Isabelle Chambost : Est-ce que vous vous êtes intéressées à la façon dont le coaching se clôture ? Quand finit-il ? Est-ce qu’il y a un nombre d’heures défini dans le contrat ?

Valérie : En théorie, il y a un objectif qui est défini, avec un nombre de séances approximatif, et c’est censé se finir quand l’objectif est atteint. En pratique c’est toujours un équilibre entre ce qu’on prévoit au début parce qu’on est obligés d’être dans un contrat avec un calendrier, des actions, un budget. En réalité on compose, on fait des avenants. On essaie d’être le plus efficace possible dans le cadre qui est donné, en aménageant un peu le cadre, et en faisant en sorte que ça reste acceptable financièrement. En général il y a une dizaine de séances, mais une pratique qui se développe aux États-Unis c’est un abonnement où il n’y a pas de coaching proprement dit, c’est à la séance. Par exemple, j’ai un problème j’appelle mon coach et il doit me répondre sous 24h pour m’aider à prendre une décision, à réguler un conflit, à préparer une réunion. Mais je voulais revenir sur le contenu du travail et l’idée que le coach ne s’intéresse absolument pas à ce qui se passe dans le travail. Moi, j’ai été formée dans une école de coaching où on est censés avoir été consultants en organisation, on est censés regarder dans une grosse partie du temps les opérations concrètes et ce qu’on peut en dire, et le coaching ajoute une dimension peut être plus psy, plus de l’ordre de la régulation interpersonnelle, mais n’enlève pas la couche d’organisation du travail qui est bien celle qui pose au départ le problème.

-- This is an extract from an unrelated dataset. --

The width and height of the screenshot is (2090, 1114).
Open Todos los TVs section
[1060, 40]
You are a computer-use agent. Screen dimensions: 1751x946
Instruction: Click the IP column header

Scarlett : C’est quand même majoritaire dans ce que j’ai entendu, cette volonté de ne pas rentrer dans le travail. Et il y a une autre distinction à faire, entre organisation et travail. C’est-à-dire que s’intéresser à l’organisation ce n’est pas la même chose non plus que de s’intéresser à l’activité de travail, ça c’est peut-être aussi encore une autre distinction.